● GOAL OF THE EXERCISE
Find the line with "Given: Open Custom Review from the sidebar" in the records below, then please transcribe it and every later line exactly, omitting the pictures and adding nothing.

● Dataset items
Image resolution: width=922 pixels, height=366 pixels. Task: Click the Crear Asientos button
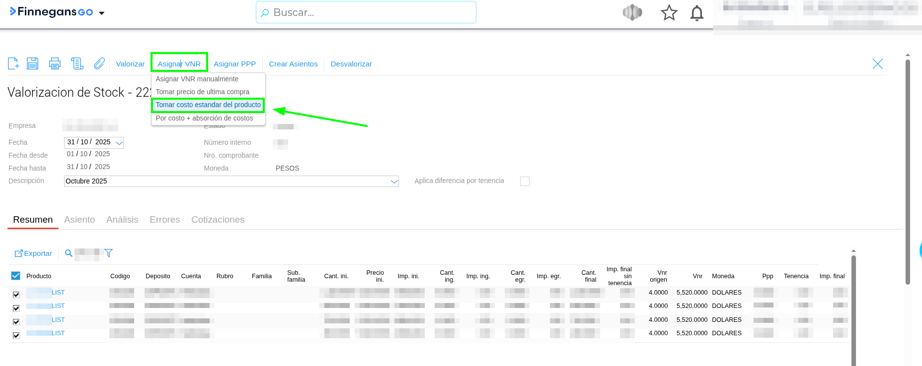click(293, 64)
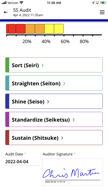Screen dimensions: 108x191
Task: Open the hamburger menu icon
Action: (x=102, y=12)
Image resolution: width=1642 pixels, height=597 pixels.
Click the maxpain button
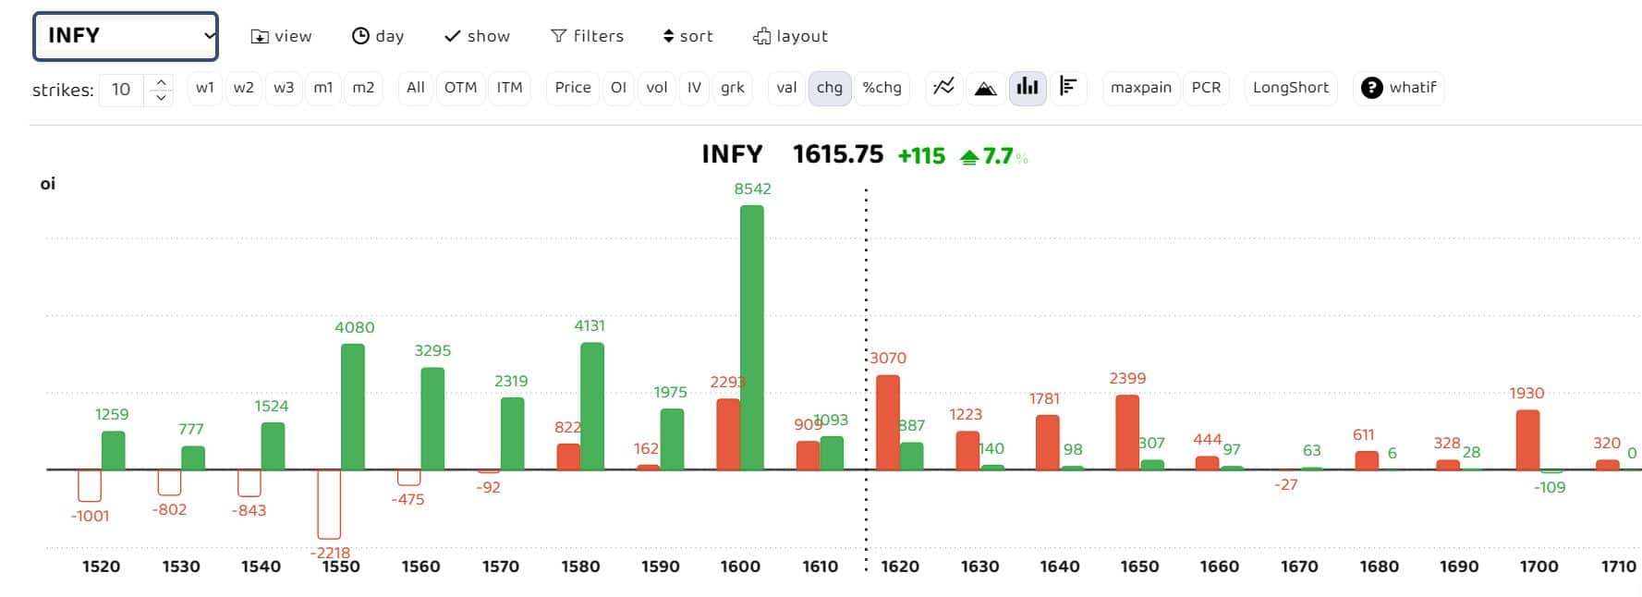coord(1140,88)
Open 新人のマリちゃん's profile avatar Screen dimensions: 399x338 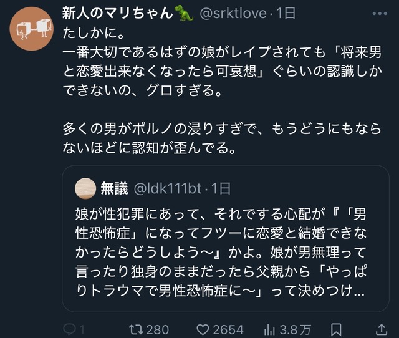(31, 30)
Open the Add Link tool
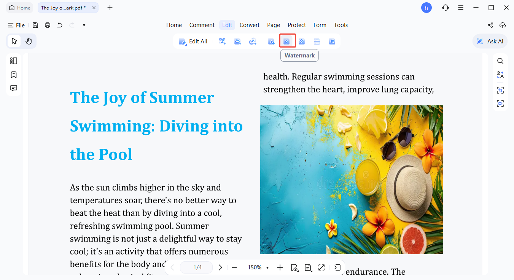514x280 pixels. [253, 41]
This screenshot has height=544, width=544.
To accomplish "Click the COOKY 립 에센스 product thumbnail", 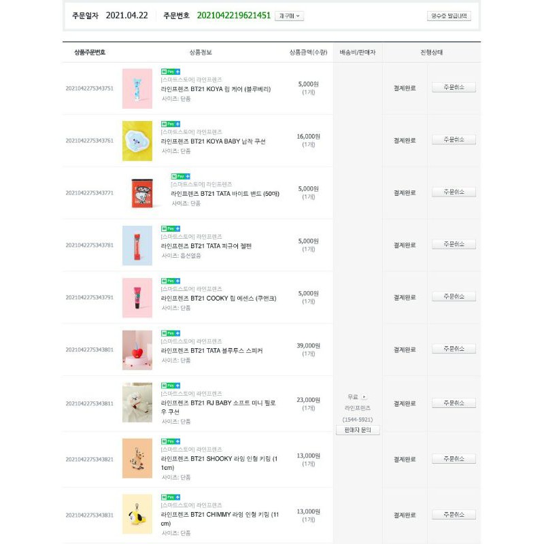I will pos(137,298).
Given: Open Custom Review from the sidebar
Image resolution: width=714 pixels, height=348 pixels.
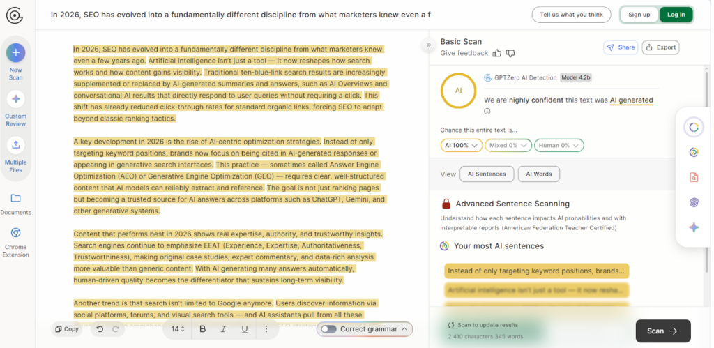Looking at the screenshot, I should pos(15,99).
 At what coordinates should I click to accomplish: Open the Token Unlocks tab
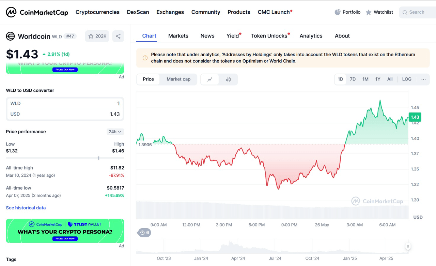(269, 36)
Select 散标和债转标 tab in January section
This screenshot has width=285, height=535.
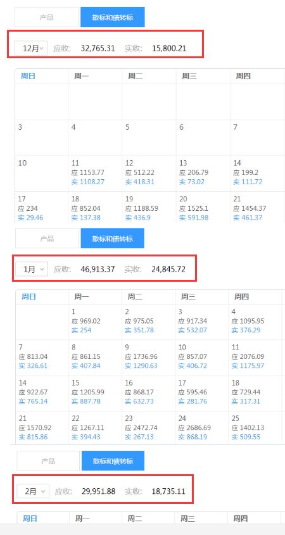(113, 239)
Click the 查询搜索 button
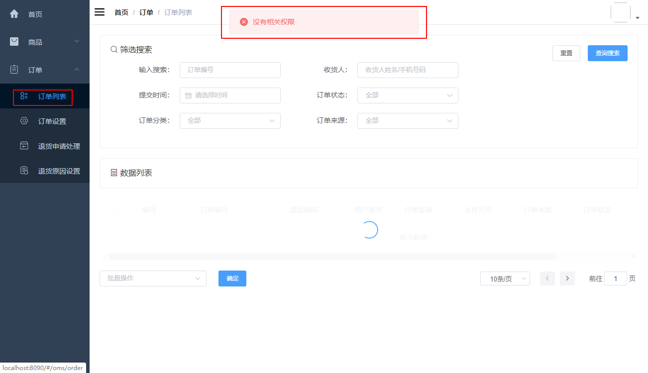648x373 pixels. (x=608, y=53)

● TASK RESPONSE
Given: Open Custom Review from the sidebar
Image resolution: width=714 pixels, height=348 pixels.
Looking at the screenshot, I should pos(15,99).
 At what coordinates should I click to accomplish: Open the Token Unlocks tab
(269, 36)
Select 散标和债转标 tab in January section
This screenshot has width=285, height=535.
(113, 239)
Click the 查询搜索 button
648x373 pixels. (x=608, y=53)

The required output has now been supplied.